Thakombau, the last king of Fiji. (From a photograph in the possession of Herr Max Buchner.)
Political connection, again, is often bound up with objects that have been either left behind or brought along. The Uluthi Islands are subject to Yap, because a great destruction, by means of an inundation of the sea, would take place if an axe belonging to one of the gods, which is buried in the latter island, were to be dug up. When these lines of attraction or attachment intersect, quarrels cannot be far off. Thus the Samoans relate that one of their chiefs fished up Rotuma and planted coco-palm on it. But in a later migration the chief Tukunua came that way with a canoe full of men and quarrelled with him about the prior right of possession. The Maoris found another ground for quarrelling: having come from little islands where land was scarce, every man laid claim to estates in New Zealand that were too large.

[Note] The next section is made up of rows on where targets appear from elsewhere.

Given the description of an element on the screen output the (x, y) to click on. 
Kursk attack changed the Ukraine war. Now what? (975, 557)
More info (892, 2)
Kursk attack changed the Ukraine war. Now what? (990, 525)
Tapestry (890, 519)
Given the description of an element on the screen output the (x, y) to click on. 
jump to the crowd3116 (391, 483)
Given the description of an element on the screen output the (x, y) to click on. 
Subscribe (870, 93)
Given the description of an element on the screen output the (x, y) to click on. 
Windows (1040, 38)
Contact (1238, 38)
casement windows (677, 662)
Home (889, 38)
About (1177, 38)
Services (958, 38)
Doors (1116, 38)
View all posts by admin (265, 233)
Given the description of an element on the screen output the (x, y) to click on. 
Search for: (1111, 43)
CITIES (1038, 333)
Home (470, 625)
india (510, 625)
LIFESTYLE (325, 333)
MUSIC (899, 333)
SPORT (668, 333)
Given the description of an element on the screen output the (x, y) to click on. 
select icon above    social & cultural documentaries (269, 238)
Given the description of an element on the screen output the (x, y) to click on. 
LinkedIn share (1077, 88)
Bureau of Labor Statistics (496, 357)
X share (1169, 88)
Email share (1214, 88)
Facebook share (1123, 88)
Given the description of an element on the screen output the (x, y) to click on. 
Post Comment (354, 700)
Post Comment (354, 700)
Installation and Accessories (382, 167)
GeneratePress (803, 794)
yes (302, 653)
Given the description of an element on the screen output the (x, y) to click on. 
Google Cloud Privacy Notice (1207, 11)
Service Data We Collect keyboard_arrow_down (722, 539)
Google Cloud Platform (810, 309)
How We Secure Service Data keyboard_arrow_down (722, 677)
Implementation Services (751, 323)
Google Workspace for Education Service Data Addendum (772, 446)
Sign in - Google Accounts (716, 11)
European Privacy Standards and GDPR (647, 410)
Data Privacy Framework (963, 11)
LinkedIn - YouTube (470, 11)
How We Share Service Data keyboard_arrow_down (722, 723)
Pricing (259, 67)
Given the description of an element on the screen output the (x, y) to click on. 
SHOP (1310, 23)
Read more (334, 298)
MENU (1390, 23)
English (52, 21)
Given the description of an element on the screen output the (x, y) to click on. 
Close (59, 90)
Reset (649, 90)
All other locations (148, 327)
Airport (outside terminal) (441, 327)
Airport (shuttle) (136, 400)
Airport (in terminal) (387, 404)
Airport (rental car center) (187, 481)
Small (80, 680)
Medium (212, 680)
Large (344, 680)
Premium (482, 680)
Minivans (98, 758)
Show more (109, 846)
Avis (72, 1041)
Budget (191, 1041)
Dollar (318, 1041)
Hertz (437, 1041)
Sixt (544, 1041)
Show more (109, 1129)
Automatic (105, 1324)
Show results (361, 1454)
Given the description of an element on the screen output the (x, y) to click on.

The scantiness of migration legends in Melanesia has been regarded as only a part of the general dearth of tradition which is a Melanesian characteristic. Fiji offers us unwonted examples of legends of inland migrations, directed from the north-west towards the south-east, which in still later times was uninhabited. No doubt this bears upon the fact that the home of souls lies across the sea, and that all the spots whence souls go, that is swim, to the next world, face north-west.
If, out of all these innumerable wanderings to and fro to which various causes have given rise, one group stands out by reason of the great extent of its ethnographic operation - that, namely, which has occupied the region between New Zealand and Hawaii, Fiji and Easter Island, with a strikingly homogeneous population - that is but part of the result of the great migratory movement in the Pacific. It is quite wrong to regard this as a single event, or as an exception. It is rather one case of the rule; for none of these races was ever at rest. They wandered far and near, colonising consciously and intentionally, like any Greeks or Phoenicians.
In any case this last series of great migrations and settlements is a single existing fact belonging to that stage in the development of culture which we call the stone age. For that reason it is not easy to understand; we have no means of comparison with similar achievements. The area which this colonising activity has rendered productive far exceeds the empire of Alexander or of Rome. In the domain of annexation it was the greatest performance previous to the discovery of America.